那隻捧著她脖頸的手不經意松開,受夠般地攥住她抗拒推搡的手掌,扣壓在她腦側。
南宮月找不到一絲空隙喊停,如此壓迫下她胸腔急促起伏,而對方任然無情地不留任何抗爭的空間。
好像現在才明白她與五條悟,那種男女間純粹的力量上的差距。
大腦因太過驚訝一片混沌,一時間忘卻別的呼吸方式,她不知道該如何回應,只是本能地被迫地去收集嘴裡薄弱的氧氣。
似乎是所求最終得到滿足,五條悟徐徐松開,手掌撐於她兩側,眼神注視著對方的表情。
猶如溺水者獲救般地捕捉到一絲空隙,她沉重地喘氣。
她呆望著五條悟那肆意又張揚的眼神,見他開口道:“對我來說,這才算是接吻吧。”
她瞬間定神,臉一下脹紅,毫不留情地屈膝擊向五條悟腹部,配合手上動作,將他摔到地面,跌入沙發與茶桌的空隙。
“用不著發這麼大火吧,很痛欸。”五條悟捂著肚子笑道。
“你哪裡疼了?你一點也不疼!”這輕浮的態度讓她又補上一腳,卻被五條悟準確抓住腳踝。
拖鞋不知何時早就掉在地上了,現在是赤腳狀態,她羞怒地要縮回,腿卻拽得紋絲不動。
“可是我明明做了和你一樣的事耶,我都沒生氣,不要小題大做啦。”五條悟得意地給她穿上拖鞋。
“這能一樣嗎?”
“不一樣嗎?”
“完全不一樣吧!”
“那你說哪裡不一樣了?”五條悟放開手,饒有興致反問。
南宮月語塞,總算明白了,面對無恥之徒再怎麼辯駁都顯得毫無意義。
“好啦,我知道是我誤會你了,我好好道歉,請你吃飯怎麼樣?想吃什麼,正好我也餓了耶。”
“不要,完全沒有誠意。”
誤會解除,好像無事發生般,氣氛很自然地回到往常,只是剛才的插曲讓南宮月難以釋懷,如果不是現在溜之大吉看起來過於狼狽,她早就跑了。
“那就送一次無條件使喚五條悟做任何事的權利,如何?”
“任何事?”南宮月有所動搖。
“啊,任何事,讓我穿女僕裝在校內上一天課都可以哦,哪怕是違背道德的殺人放火也行。”五條悟心情非常好地回道。

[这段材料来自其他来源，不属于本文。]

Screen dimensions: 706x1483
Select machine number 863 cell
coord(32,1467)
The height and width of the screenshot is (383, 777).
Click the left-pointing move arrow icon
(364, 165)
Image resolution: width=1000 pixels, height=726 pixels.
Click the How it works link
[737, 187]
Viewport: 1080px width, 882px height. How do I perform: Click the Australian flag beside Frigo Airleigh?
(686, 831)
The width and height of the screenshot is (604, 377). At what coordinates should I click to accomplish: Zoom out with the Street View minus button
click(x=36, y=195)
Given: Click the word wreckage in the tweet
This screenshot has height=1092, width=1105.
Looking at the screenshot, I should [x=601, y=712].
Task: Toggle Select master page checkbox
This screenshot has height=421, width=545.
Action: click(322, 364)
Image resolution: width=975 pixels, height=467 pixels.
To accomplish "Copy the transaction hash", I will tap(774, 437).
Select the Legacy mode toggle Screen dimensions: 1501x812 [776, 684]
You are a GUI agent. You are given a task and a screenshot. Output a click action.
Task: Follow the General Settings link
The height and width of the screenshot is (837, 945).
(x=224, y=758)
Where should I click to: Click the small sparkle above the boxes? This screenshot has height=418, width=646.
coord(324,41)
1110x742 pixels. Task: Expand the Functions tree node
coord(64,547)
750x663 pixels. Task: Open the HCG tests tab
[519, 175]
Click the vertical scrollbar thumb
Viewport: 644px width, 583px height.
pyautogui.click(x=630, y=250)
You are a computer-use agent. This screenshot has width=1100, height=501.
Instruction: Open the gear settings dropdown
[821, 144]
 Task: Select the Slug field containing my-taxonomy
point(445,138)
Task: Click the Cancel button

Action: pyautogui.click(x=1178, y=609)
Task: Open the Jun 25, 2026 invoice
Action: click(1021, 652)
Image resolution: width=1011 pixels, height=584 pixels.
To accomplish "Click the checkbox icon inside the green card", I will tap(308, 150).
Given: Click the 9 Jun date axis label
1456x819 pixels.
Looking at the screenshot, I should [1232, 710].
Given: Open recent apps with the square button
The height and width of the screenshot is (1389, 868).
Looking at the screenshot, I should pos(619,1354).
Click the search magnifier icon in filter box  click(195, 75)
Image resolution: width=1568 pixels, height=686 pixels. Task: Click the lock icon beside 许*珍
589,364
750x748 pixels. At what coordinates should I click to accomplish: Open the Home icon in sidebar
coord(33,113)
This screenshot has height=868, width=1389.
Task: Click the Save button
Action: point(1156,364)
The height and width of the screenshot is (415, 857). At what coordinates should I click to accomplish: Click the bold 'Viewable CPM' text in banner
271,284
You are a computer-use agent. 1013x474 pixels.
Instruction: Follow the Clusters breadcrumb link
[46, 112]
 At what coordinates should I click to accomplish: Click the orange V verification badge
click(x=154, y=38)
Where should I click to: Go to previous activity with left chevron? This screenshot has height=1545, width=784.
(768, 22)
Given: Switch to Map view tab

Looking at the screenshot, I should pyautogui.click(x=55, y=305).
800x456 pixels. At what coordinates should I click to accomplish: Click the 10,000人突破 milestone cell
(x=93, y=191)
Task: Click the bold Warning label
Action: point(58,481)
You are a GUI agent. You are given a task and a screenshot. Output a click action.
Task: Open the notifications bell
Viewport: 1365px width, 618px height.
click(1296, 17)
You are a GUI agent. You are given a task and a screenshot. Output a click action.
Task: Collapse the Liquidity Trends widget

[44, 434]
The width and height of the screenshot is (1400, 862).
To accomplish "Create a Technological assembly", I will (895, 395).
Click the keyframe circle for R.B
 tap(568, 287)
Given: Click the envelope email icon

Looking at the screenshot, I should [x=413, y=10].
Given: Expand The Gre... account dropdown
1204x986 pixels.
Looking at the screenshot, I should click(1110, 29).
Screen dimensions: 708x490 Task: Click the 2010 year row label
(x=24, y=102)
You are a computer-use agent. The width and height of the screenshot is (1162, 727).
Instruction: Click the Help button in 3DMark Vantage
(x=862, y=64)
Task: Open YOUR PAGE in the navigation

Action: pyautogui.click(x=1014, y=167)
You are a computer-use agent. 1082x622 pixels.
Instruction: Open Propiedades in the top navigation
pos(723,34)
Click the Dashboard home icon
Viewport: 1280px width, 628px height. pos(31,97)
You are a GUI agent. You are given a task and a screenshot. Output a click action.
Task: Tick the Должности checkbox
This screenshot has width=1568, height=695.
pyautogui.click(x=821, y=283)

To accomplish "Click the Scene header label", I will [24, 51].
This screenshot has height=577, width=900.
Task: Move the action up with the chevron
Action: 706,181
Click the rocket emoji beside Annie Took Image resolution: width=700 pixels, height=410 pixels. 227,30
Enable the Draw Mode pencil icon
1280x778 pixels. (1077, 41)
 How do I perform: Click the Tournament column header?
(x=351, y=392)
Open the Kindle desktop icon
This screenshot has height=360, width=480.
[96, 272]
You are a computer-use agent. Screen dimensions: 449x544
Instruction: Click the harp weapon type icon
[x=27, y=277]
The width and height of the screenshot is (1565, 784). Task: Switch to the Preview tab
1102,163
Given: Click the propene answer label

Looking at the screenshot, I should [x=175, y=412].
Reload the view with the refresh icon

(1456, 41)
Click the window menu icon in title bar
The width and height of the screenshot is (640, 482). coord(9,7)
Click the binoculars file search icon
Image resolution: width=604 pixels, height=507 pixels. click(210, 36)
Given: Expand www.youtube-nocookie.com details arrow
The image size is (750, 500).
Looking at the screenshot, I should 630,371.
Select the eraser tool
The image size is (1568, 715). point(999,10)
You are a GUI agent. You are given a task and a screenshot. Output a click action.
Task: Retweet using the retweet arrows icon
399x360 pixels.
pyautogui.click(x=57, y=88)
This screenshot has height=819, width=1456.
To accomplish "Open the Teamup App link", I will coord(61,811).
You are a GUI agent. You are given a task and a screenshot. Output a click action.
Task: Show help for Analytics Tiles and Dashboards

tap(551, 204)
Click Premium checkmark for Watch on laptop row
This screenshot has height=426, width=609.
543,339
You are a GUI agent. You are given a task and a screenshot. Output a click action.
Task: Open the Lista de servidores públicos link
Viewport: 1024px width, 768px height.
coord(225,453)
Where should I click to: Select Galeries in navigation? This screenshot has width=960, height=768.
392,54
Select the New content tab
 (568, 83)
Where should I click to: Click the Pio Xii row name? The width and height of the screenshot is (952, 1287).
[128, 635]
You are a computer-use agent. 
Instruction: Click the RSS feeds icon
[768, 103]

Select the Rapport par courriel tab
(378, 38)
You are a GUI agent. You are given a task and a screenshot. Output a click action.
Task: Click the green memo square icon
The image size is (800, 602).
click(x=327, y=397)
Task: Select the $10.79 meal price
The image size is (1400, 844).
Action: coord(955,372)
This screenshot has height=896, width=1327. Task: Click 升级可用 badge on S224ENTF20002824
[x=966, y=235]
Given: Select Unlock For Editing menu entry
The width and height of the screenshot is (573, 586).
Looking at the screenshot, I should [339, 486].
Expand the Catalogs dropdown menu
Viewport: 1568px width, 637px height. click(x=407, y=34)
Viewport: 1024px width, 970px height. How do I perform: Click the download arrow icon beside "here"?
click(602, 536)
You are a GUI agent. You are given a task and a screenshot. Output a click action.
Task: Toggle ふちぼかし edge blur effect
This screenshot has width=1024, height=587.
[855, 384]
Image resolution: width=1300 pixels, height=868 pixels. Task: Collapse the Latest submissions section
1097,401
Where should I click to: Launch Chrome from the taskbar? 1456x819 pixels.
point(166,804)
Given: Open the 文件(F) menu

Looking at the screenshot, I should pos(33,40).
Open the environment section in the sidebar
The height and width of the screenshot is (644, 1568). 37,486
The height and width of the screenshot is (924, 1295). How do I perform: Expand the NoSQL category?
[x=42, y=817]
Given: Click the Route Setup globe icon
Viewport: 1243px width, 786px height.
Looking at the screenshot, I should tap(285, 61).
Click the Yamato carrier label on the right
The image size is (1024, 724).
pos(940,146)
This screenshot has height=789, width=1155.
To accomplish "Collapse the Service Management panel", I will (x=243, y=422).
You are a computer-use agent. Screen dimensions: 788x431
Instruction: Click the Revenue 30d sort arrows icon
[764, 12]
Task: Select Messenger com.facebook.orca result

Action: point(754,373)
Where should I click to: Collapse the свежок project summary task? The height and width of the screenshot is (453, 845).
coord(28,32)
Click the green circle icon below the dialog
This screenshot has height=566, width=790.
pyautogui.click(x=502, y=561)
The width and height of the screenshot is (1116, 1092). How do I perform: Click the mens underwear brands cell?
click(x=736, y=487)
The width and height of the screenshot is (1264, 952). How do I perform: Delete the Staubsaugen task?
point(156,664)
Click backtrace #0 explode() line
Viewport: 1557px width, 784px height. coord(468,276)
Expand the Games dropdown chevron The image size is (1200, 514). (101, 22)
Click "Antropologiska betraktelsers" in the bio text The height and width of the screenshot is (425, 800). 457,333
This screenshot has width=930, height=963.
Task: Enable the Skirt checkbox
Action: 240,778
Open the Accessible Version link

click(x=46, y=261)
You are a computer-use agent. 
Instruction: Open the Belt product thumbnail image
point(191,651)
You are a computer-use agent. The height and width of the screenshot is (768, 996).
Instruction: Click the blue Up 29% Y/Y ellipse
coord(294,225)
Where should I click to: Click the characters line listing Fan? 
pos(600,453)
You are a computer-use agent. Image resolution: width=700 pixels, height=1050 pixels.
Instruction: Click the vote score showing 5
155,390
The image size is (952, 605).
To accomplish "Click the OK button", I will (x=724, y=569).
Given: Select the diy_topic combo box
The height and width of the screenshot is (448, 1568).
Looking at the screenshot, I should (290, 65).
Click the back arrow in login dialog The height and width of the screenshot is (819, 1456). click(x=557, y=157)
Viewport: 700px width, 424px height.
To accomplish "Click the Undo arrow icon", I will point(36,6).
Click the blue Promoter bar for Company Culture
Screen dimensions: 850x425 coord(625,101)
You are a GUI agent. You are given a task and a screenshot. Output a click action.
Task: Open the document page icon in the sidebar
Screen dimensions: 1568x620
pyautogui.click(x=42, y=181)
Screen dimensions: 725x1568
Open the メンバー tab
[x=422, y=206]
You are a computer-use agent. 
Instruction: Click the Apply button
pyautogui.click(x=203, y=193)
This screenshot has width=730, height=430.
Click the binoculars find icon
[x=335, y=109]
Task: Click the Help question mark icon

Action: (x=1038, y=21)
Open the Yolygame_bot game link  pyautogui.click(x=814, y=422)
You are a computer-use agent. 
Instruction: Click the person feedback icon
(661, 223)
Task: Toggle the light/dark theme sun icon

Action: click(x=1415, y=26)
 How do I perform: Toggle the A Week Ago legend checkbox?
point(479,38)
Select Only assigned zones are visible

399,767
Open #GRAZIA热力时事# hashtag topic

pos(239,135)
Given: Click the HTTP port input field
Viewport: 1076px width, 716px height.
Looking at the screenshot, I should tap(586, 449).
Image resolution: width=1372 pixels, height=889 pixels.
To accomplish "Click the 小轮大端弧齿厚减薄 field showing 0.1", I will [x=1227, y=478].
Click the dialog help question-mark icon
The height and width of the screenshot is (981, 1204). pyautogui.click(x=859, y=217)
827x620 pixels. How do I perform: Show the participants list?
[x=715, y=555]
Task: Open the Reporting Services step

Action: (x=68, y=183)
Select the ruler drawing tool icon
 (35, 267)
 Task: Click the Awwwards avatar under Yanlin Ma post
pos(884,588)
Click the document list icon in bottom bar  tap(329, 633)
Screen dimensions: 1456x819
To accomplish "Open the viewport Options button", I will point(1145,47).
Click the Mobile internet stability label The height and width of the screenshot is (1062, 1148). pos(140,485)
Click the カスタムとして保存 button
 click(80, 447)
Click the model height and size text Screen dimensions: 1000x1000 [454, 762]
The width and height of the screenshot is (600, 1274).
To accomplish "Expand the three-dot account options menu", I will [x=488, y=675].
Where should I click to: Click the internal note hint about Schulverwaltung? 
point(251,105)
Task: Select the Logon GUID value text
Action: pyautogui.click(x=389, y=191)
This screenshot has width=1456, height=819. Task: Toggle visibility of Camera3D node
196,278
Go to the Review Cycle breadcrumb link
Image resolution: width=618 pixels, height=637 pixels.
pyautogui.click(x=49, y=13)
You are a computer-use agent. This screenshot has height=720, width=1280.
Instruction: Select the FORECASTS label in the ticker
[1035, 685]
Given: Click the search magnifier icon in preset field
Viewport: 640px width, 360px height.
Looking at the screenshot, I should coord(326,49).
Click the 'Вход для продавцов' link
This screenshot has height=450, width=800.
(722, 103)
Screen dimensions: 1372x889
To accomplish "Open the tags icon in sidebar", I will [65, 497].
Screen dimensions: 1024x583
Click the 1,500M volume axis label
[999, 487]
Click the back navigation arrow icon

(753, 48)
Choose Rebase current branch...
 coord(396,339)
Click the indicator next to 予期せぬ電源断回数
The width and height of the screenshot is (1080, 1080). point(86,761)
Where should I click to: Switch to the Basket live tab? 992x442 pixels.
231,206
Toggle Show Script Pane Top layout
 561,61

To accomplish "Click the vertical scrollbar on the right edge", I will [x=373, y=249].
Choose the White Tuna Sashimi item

“誰要你幹那種無聊的事了啊。”南宮月無語地駁回,但她知道他說的這些都是認真的,因為承諾太過誇張,剛平複的心髒又重重地跳動起來。
“只是個比喻啦,我知道你不會提這種要求的。”
“我知道是比喻,”南宮月不滿地回了一句,她想了會,指著廚房道,“那你去給我煮碗拉麵吧,然後今天罰你不準吃飯了。”
“啊?”五條悟顯然是沒想過會聽到這類要求,“煮麵就好了,不準吃飯這種有點殘忍啊。”
“辦不到就算了。”南宮月腳掌點著地板,氣勢淩人道,像是借機把剛剛的勢利都奪回來。
“開個玩笑啦,你說什麼都可以那麼我就當你接受我的道歉咯?”
南宮月不高興地撇開臉,輕聲道:“嗯,是的吧。”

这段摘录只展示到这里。